This poem was inspired by a detail in James Proudfoot’s painting, Sun on a House, Dieppe. Margo Roby’s Tuesday prompt asked us to focus on a single detail and create a poem around it.
Tryst
Meet me behind the old stucco house,
glowing gold in the late morning sun.
Run quickly through the patches of sun
between houses. Let’s linger a while
in the shadows, tasting the air
as we move toward our release,
hurry when we get to the crest of the
hill and rush down to the sand, the
tiny cerulean waves lapping the shore
sweetest freedom

The same detail that moved me. I love the first sentence and “Let’s linger a while
in the shadows, tasting the air” this is moody and tender.
“sweetest freedom,” indeed. Well done.
Your feelings about this painting resemble mine. It’s my favourite of the three.
I love this, Barbara. The house has so much character, I can even imagine approval from it, as if it says, Of course, that’s the story.
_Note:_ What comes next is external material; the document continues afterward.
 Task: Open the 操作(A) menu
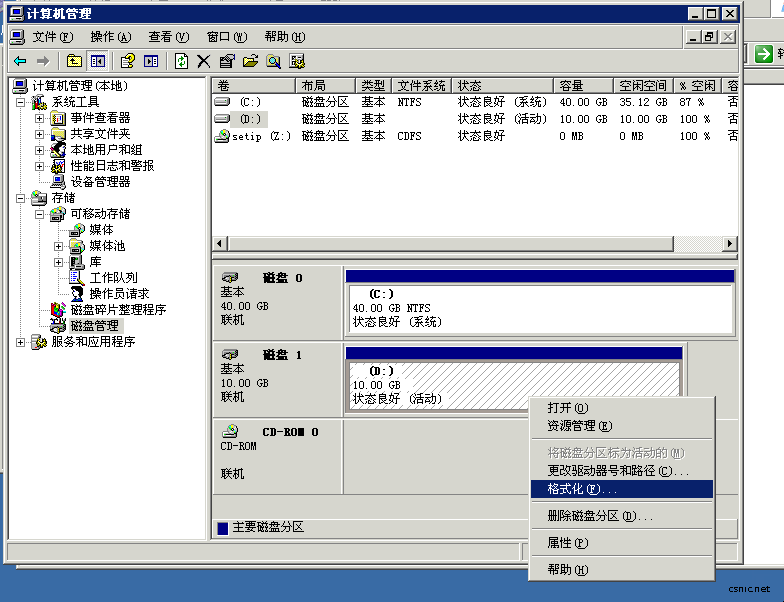pos(110,37)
This poem carries a life of love and carefree through these sunlit streets…I love the way the movement of your poem dances through the stillness of the painting in minds eye. :)! Wonderful.
Lovely poem. When I saw this house I thought of Le Puy-en-Velay in France. We drove through there at lunch time. It was the hottest, driest, more deserted village I’d ever seen. Not one shop was open; lunchtime. You couldn’t even find a shop to buy water. Even the petrol stations were closed. It was like driving into a drought, and we chewed on grit for hours afterward. We learned that year that August is not a good month to visit France.
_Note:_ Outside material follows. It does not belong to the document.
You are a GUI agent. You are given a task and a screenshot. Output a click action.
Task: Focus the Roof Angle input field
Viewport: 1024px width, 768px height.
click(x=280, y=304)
This reminds me of when I was a child on vacation and we ‘kids’ let our parents sleep while we played on the beach. – not something that can be done these days. And child under even over 16 seems to be hovered over. And perhaps justly. As there are just so many more people to be aware of. And yet to have that freedom… as a child to explore.
Yes – there’s something about the light and the lanes that brings you to this building, and then away down to the shore. Just lovely!